§ Task brief: What street price for the car is given in the Traxxas XO-1 forum thread?

§ Selected excerpt:
··········

# Traxxas XO-1



## Jasoncb (Jun 25, 2010)

This is just ridiculous! I want one..

http://www.redrc.net/2011/11/traxxas-xo-1-17th-scale-100mph-rtr-supercar/#more-49494


----------



## darrenwilliams (Apr 21, 2008)

Get one before TFT so we can all check it out


----------



## Ducatibilt (Jul 8, 2010)

That radio/iphone setup is cooler than the car I think.


----------



## Jasoncb (Jun 25, 2010)

$1100 street price tag though! Ouch!


----------



## Courtney Vaughan (Apr 11, 2007)

WOW! Leave it to Traxxas to keep stepping it up in RC! Traxxas gets bashed by the racers because they don't make a full-on pro-level platform or an 1/8 buggy or truggy, but they know where the real money is at!

I REALLY wish they would take this platform and make an 1/8 buggy out of it. That would push the race scene to new levels in my opinion, just like the Slash did.


----------



## AustinKushner (Sep 15, 2011)

Just remeber if you buy it. DONT TURN! :rotfl:


----------



## Labrat99 (May 6, 2009)

Yikes! h:


----------



## sixshootertexan (Nov 27, 2006)

That's a really nice car, BUT my dragster will do 0-100 mph in less than 2 seconds and it doesn't need no stinking I-phone to do it. I hate I-phones.


----------



## mdwalsh (May 11, 2011)

im not going to lie, the aerodynamics package on that car has me pretty fascinated... this car has some seriously revolutionary designs. it wouldnt surprise me to see the next generation of nitro 1/10 and 1/8 scale race cars have something very similar.... a good buddy of mine was the designer of this thing, he was saying that its very tuneable from a suspension aspect and that making it handle well would not be an issue. with that said i could see this dominating the E-GT class. im sure even on 4s it would be a monster

Matt


----------



## ShortKorse4x4 (Oct 30, 2011)

··········

§ Dataset entries:

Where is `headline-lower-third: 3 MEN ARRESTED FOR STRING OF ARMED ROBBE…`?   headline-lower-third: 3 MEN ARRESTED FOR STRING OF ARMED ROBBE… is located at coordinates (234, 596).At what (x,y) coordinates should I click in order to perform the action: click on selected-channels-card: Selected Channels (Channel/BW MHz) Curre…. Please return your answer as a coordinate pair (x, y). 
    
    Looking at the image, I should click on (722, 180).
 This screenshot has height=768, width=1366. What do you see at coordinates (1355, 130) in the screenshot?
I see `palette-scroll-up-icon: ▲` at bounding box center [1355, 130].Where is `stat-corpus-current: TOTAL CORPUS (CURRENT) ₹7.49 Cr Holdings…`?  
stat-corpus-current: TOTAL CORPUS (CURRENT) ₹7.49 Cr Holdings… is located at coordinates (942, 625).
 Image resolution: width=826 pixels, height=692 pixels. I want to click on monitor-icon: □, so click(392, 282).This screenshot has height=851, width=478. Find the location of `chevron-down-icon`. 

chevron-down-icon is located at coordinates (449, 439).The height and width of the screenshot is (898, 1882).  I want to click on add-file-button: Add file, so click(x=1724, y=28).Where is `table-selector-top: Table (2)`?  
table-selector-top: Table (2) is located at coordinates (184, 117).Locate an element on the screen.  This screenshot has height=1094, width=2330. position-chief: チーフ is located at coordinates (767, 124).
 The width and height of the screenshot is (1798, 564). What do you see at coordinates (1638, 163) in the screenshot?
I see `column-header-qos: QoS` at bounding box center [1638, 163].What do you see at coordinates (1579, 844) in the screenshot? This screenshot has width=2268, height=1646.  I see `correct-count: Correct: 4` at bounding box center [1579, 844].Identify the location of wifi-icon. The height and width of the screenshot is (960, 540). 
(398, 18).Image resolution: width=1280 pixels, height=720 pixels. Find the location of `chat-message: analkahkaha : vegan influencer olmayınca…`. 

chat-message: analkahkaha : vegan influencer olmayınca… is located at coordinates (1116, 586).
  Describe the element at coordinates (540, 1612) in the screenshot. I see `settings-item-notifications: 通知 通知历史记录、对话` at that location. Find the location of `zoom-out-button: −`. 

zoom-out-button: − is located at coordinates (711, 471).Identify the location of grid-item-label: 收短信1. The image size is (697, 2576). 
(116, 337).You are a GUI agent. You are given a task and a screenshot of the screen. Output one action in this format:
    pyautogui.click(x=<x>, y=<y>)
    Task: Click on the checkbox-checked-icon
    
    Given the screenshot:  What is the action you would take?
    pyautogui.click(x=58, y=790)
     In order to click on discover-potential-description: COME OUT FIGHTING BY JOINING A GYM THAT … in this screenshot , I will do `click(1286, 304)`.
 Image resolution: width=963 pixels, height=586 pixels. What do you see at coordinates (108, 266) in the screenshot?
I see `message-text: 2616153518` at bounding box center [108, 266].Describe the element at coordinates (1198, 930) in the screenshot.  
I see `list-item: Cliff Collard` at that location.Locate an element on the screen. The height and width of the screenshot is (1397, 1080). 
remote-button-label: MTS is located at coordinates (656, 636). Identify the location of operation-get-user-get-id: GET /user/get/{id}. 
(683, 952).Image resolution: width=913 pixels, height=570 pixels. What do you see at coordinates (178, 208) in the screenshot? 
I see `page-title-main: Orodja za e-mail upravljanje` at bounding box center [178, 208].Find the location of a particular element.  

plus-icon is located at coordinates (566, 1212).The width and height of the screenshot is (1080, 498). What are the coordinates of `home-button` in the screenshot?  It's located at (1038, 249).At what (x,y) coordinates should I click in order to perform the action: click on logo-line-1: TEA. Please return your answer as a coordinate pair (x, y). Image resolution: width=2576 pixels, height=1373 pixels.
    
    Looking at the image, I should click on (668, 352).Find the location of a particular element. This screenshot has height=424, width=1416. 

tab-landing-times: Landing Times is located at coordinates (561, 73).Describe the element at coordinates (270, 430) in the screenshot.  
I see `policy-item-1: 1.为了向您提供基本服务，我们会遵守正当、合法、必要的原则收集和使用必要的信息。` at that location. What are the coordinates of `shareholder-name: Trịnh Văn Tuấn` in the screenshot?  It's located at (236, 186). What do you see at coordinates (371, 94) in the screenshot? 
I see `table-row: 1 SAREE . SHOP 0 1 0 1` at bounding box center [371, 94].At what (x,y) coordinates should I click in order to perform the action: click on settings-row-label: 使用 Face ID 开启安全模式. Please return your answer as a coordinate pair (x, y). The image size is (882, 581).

··········

§ Your response: $1100